# HP & MPG "Bang for the Buck"



## LS1 2 Go (Nov 13, 2008)

I just picked up my red 04 with 34K and wanted to ask for some opinions on what is the best bang for the buck in regard to HP & MPG. My first guess would be to install a K&N cold intake and switch over to synthetic. 

Any thoughts from the "Pro's" would be appriciated. 

Man this car is fun to drive!

Thanks


----------



## alsgto04 (Nov 21, 2007)

Welcome to the forum.

First thing to get will be the cai followed by an exhaust than maybe headers depends how much you want to give out and off course a tune will be excellent.

Good luck.

Um another thing switch over to synthetic, i really hope the other owner did put on synthetic sense its recommended.

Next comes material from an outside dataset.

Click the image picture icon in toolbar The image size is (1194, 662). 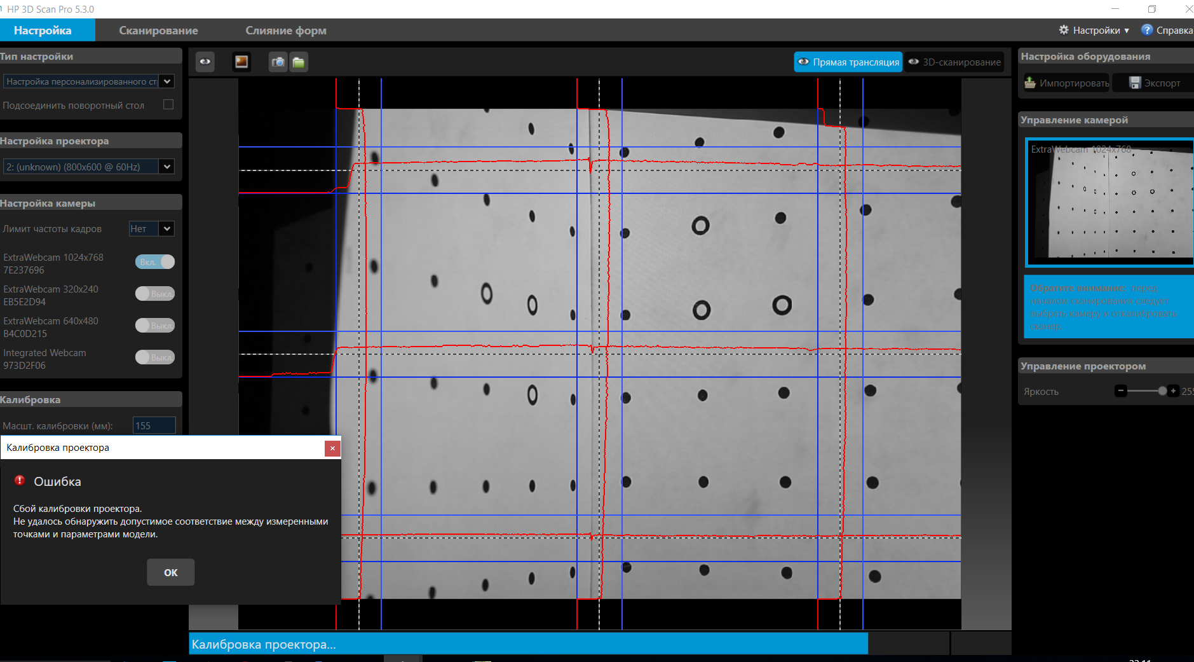241,62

Enjoy the fun of the goat.


----------



## svede1212 (Nov 1, 2005)

the shifter would be (and was for me) the first thing to do if you're a stick. it doesn't do anything for HP or MPG but it has the best bang for the buck for everyday driving enjoyment and a must for racing. for HP & MPG headers and a tune are the foundation for everything. a catback exhaust on a stockish car is a lot of money to just change the sound. headers will wake up the sound AND power. with headers and tune you can easily pick up 25 HP. like exhausts IMHO most CAIs are a waste of money, especially on a stockish car


----------